— -- The judge who said she was signing the "death warrant" of former U.S.A. Gymnastics doctor Larry Nassar may not have wanted to gain personal attention, but she got it.
Judge Rosemarie Aquilina received widespread praise for her handling of the sexual abuse case, first by allowing the seven women who accused Nassar of sexual misconduct to speak, then by opening her court to hear victim impact statements from others who said they had been abused by him.
More than 150 people came forward to speak at the sentencing hearing, telling their stories over seven days in court.
Beyond opening her courtroom to the statements, her responses to the women have been viewed by many as empathetic and supportive. She regularly noted the women and girls should not be viewed as victims, but as "sister survivors" and encouraged them to move forward with their lives using the strength they showed during the sentencing hearing.
"Leave the blame here and go out and do great things in the world," she said to one person who spoke in court on Tuesday.
Her encouragement of the victims stood out as unusually kind to some on social media, sparking widespread praise for Aquilina -- including from some of the victims and Olympic medalists who spoke during the sentencing.
Though Aquilina's words may have taken a position that could seem unusual for a judge, two legal analysts told ABC News that the timing of her comments made them appropriate.
"If this were a trial, statements she has made would be problematic and certainly create an appellate issue, but this wasn't a trial ... he had already plead guilty," said ABC News chief legal analyst Dan Abrams. "In the sentencing phase, a judge has much more leeway to speak to and even at, a defendant in just about any way he or she sees fit."
Laurie Levenson, a criminal law professor at Loyola Law School, said that it made a "huge" difference that her expressive statements were made during the sentencing.
During a trial, she said, a judge "should never make remarks like this because that would look like a judge had already taken sides."
The sentencing hearing, held in Ingham County Circuit Court in Lansing, Michigan, was live streamed and followed by people across the country.
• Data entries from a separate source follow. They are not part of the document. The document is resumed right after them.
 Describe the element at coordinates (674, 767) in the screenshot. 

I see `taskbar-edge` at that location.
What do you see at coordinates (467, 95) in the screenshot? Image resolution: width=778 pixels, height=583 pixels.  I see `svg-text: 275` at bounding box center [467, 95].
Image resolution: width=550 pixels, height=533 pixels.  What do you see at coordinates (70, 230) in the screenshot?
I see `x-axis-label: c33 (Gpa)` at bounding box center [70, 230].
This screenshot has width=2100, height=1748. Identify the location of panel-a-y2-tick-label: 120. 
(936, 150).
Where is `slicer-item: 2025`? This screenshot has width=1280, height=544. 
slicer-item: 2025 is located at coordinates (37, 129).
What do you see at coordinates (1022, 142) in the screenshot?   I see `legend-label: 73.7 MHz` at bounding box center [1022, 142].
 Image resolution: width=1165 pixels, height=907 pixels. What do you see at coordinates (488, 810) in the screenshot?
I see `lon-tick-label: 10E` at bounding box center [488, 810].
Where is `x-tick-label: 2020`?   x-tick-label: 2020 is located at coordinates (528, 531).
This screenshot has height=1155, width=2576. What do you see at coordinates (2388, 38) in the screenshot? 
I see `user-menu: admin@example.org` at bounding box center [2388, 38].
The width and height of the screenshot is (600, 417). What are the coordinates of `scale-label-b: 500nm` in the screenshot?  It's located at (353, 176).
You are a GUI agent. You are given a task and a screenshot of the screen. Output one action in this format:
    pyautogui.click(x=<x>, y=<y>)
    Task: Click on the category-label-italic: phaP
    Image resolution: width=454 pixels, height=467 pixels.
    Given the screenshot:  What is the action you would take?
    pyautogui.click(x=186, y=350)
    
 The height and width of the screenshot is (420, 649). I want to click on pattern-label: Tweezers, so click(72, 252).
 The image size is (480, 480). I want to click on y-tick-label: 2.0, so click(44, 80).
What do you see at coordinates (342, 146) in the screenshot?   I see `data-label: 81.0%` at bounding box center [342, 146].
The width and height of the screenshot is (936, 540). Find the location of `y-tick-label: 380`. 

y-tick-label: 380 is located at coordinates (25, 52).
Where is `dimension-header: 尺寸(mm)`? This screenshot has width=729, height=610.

The response to Aquilina's comments, which included tweets lauding her words and gifs of her dramatically flinging a letter Nassar had written the court, likely stems from the fact that it isn't what people expected, Levenson said.
"I think what we are hearing is people being surprised by the words the court used because they were much more expressive than we hear from other judges," Levenson said. "It doesn't mean she didn't do her job."
She added that, while it is definitely acceptable to support victims and recognize how "incredibly difficult it is for the victim" to come forward, she thinks some of Aquilina's more extreme comments were examples of "unfortunate phrasing."
Specifically, Levenson noted Aquilina's use of the phrase "death warrant" on Wednesday.
"We do really have death warrants and this wasn't one" she said.
Another comment Levenson found poorly worded could be seen as a nod to revenge.
At an earlier point in the hearing, after one of the victims gave their statement, Aquilina said that if the Constitution didn't forbid cruel and unusual punishment, she "might allow what he did to all of these beautiful souls —- these young women in their childhood -— I would allow someone or many people to do to him what he did to others."
"Would you really sentence somebody to be subjected to sexual abuse?" Levenson said to ABC News. "I think judges have to be really careful about the words that they use."
The contrast between the two sides in the case also appears to have had an impact on how willing viewers were to accept Aquilina's reactions.
"While her commentary has been unorthodox, so is the scale and scope of his crimes," Abrams said. "These were children who were assaulted, many of whom were still very reluctant to come forward. I think Judge Aquilina created a courtroom environment that ensured these women and girls knew that their voices were heard and respected."